Carrier is designed to be deployed as a sidecar container in Kubernetes pods alongside your event worker applications. This deployment pattern follows the SQS event worker architecture, where Carrier handles message consumption from SQS and forwards them as webhooks to your application.

Basic Kubernetes Manifest

Here’s a complete example deploying Carrier as a sidecar in a Kubernetes pod. This example consumes messages from an SQS queue named carrier-demo in the us-west-2 region for a worker that expects webhooks at /webhook on port 9000:
---
# SQS event worker pattern deployment
apiVersion: apps/v1
kind: Deployment
metadata:
  name: carrier-demo
  namespace: demo
spec:
  replicas: 1
  selector:
    matchLabels:
      app: carrier-demo
  template:
    metadata:
      labels:
        app: carrier-demo
    spec:
      serviceAccountName: carrier-demo
      containers:
        - name: carrier
          image: amplifysecurity/carrier
          securityContext:
            runAsUser: 1000
            allowPrivilegeEscalation: false
            runAsNonRoot: true
          env:
            - name: CARRIER_WEBHOOK_ENDPOINT
              value: http://localhost:9000/webhook
            - name: CARRIER_SQS_ENDPOINT
              value: https://sqs.us-west-2.amazonaws.com
            - name: CARRIER_SQS_QUEUE_NAME
              value: carrier-demo
        - name: worker
          image: ${registry}/${container}:${tag}
This example assumes that the Kubernetes service account carrier-demo is mapped to an IAM role that has the appropriate permissions to access the carrier-demo SQS queue.

Understanding the Sidecar Pattern

What is a Sidecar?

A sidecar is a container that runs alongside your main application container in the same pod. In this pattern:
  • Carrier (sidecar): Polls SQS and forwards messages as HTTP webhooks
  • Worker (main application): Processes webhook events from Carrier
Both containers share:
  • The same network namespace (communicate via localhost)
  • The same lifecycle (started and stopped together)
  • Pod-level resources and configuration

Benefits of the Sidecar Pattern

  1. Separation of concerns: Your application focuses on business logic, Carrier handles message polling
  2. Lightweight: Carrier image is under 8MB and uses less than 5MB RAM at idle
  3. Scalable: Scale pods horizontally to handle more messages
  4. Language agnostic: Your worker can be written in any language

IAM Roles and Service Accounts

AWS IAM Role Configuration

Create an IAM role with permissions to access your SQS queue:
{
  "Version": "2012-10-17",
  "Statement": [
    {
      "Effect": "Allow",
      "Action": [
        "sqs:ReceiveMessage",
        "sqs:DeleteMessage",
        "sqs:ChangeMessageVisibility",
        "sqs:GetQueueAttributes",
        "sqs:GetQueueUrl"

PROBLEM REQUIREMENTS
Answer these questions from the Carrier deployment guide, one a line:
1. At what path and port does the worker in the basic example expect webhooks?
2. How large is the Carrier image, according to the benefits list?
3. Through what do the two containers in the pod communicate?
You will not need these items.

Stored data
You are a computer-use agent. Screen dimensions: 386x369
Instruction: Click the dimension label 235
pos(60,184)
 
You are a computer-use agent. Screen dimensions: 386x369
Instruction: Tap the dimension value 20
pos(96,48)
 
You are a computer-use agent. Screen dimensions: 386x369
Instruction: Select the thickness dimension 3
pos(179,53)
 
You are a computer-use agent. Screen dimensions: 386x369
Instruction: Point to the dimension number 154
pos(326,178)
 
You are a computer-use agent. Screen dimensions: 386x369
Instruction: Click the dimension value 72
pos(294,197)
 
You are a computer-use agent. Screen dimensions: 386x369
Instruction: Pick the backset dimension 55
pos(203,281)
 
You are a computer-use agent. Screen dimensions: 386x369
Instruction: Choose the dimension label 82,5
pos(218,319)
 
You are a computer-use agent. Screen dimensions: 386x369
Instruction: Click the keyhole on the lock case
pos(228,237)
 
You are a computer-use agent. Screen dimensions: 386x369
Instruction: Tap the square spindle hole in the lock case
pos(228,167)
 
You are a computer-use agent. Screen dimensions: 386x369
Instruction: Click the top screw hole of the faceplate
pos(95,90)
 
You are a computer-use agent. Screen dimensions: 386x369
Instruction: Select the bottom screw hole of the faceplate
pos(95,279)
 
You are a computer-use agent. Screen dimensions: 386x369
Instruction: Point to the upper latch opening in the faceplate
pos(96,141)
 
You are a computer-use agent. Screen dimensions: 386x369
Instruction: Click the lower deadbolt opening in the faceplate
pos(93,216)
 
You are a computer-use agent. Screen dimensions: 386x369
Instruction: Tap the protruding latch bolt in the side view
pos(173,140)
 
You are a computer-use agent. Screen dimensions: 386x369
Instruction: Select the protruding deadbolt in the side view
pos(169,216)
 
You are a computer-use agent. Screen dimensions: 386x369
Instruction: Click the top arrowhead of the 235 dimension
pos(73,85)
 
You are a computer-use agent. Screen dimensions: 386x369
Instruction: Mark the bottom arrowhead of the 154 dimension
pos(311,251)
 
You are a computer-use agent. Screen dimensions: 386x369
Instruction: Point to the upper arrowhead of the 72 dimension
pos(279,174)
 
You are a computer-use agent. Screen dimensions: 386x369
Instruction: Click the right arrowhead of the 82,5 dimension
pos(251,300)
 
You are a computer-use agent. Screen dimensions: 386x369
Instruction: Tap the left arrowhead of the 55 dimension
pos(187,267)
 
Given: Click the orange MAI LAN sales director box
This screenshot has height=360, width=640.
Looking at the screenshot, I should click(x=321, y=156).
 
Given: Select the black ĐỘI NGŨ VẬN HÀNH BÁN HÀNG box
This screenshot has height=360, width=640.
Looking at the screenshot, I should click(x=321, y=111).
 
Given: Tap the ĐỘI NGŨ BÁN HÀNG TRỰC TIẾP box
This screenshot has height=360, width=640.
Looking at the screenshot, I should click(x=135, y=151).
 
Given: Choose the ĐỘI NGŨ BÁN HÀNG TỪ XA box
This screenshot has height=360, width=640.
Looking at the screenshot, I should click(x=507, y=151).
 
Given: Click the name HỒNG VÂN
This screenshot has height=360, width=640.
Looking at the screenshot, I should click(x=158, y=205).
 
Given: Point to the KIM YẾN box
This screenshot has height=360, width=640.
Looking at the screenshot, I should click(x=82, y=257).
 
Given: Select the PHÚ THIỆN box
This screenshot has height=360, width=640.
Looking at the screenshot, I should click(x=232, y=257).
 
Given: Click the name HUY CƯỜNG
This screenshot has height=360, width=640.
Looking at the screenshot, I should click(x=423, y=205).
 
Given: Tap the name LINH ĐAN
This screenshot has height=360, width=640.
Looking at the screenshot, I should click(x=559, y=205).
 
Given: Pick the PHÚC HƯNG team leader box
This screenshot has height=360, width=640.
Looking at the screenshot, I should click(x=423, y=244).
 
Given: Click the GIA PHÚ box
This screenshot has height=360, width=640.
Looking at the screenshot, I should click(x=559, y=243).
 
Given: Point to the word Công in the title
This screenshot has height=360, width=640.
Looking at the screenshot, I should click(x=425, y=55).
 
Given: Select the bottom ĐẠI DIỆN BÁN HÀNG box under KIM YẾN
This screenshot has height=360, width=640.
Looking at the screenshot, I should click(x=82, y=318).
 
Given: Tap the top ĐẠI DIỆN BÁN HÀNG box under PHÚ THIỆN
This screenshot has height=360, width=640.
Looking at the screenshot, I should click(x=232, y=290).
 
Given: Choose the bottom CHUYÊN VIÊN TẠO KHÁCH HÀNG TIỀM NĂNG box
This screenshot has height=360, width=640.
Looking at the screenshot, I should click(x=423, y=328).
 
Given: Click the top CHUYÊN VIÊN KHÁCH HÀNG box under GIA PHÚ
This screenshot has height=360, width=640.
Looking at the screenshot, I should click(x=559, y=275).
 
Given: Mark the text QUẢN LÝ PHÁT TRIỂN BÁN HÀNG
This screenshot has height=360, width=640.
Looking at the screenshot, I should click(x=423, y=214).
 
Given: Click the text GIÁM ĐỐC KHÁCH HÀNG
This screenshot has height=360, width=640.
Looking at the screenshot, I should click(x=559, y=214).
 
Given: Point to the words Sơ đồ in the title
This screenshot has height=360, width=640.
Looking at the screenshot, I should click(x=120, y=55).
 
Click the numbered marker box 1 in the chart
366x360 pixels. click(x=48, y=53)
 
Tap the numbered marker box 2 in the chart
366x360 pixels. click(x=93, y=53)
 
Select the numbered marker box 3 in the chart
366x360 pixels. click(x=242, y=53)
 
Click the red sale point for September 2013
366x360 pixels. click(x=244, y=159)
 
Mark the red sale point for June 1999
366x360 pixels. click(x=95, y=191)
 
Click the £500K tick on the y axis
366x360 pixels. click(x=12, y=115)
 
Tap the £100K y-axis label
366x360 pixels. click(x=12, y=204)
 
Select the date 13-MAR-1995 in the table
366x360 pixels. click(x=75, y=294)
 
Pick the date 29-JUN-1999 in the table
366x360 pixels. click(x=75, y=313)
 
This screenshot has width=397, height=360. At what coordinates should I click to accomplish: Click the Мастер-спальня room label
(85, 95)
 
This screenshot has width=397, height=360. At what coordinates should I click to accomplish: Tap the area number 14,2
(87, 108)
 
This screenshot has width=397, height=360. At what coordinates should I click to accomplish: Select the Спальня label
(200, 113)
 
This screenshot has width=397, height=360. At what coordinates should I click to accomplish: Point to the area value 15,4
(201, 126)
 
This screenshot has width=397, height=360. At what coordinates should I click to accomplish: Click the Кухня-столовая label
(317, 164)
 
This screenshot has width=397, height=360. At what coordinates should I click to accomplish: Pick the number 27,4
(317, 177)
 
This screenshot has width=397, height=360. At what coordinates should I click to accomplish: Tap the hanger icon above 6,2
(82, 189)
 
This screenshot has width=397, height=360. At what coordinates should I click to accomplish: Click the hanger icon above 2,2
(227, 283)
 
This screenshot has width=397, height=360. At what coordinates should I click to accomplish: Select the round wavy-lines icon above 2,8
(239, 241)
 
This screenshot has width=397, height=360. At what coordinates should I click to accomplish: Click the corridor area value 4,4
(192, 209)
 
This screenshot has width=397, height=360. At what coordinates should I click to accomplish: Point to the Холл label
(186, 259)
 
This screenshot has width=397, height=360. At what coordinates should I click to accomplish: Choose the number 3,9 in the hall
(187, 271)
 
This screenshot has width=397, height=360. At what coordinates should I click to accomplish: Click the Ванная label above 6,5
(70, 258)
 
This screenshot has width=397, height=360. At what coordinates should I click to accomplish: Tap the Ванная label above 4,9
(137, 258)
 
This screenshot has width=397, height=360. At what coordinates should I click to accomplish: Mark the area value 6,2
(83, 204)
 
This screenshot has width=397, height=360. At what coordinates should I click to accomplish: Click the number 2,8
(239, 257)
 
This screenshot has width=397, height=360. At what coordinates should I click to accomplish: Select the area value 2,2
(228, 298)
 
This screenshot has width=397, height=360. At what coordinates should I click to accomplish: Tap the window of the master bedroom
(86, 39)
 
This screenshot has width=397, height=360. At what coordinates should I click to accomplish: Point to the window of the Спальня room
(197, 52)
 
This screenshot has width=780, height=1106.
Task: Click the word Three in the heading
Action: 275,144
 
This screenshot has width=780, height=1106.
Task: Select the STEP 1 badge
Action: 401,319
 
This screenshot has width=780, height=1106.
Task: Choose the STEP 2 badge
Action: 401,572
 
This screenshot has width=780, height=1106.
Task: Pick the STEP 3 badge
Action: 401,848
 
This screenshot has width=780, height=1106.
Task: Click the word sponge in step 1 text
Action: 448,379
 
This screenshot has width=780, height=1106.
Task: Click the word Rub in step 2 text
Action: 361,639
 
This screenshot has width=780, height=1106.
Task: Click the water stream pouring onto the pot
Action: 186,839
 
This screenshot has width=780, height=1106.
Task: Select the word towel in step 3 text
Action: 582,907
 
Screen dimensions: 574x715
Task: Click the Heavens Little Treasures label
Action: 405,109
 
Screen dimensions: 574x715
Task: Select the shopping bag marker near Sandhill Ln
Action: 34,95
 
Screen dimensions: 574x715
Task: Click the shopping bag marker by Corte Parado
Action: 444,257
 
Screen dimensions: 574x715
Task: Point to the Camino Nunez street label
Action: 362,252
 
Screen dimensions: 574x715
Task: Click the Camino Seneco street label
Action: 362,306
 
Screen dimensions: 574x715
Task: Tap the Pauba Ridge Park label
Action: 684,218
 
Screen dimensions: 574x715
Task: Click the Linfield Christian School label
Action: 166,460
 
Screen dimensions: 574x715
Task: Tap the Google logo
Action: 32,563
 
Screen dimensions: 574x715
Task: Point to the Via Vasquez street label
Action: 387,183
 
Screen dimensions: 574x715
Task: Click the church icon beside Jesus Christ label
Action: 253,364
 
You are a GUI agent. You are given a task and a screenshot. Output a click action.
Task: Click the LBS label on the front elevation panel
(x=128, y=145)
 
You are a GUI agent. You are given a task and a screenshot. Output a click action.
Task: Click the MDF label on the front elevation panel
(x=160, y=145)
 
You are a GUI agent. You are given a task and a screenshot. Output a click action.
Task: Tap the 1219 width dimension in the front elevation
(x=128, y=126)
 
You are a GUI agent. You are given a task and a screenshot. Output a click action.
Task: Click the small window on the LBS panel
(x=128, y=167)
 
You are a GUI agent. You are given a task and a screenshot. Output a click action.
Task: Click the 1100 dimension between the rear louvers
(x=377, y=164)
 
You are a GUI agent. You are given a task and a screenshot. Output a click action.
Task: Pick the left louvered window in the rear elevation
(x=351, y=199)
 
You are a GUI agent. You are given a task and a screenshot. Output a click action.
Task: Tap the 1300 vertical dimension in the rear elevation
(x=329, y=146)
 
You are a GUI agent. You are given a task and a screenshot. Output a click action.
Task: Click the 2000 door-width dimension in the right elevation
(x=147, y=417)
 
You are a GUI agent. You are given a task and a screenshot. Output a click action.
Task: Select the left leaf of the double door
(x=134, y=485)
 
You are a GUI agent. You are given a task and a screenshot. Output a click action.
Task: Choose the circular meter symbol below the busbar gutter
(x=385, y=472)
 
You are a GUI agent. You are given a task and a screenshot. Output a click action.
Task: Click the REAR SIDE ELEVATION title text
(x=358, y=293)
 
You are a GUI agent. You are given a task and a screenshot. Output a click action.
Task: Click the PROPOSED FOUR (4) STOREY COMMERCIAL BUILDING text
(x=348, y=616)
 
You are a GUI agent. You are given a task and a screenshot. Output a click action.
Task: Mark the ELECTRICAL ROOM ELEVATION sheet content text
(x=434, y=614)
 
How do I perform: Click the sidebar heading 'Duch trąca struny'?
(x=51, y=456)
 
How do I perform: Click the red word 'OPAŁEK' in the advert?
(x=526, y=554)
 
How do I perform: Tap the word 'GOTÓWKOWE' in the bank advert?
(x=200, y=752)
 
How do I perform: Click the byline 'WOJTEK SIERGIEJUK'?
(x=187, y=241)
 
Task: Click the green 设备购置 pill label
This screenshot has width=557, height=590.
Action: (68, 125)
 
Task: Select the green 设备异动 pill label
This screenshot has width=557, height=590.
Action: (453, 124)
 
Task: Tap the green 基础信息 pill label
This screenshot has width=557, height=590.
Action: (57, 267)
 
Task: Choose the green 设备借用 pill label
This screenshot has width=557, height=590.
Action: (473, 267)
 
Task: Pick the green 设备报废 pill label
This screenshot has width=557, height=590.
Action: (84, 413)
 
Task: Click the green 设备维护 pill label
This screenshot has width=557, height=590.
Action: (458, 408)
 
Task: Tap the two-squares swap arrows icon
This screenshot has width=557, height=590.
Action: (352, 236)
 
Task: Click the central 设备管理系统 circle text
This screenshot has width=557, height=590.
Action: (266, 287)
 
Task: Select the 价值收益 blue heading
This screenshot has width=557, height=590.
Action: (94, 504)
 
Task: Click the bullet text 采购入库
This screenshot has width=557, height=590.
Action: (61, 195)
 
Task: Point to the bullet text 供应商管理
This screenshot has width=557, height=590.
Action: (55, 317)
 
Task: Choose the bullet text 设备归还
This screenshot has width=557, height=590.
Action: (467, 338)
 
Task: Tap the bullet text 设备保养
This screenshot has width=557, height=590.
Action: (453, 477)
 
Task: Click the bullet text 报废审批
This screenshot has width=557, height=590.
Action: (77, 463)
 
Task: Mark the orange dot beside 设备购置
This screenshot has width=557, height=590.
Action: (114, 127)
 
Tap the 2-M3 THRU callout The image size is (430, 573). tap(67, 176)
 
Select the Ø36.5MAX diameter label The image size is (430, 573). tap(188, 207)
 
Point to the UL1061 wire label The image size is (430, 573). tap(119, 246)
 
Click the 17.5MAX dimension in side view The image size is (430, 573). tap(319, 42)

EXPECTED ANSWER
1. At /webhook on port 9000.
2. Under 8MB.
3. Through localhost, since they share the same network namespace.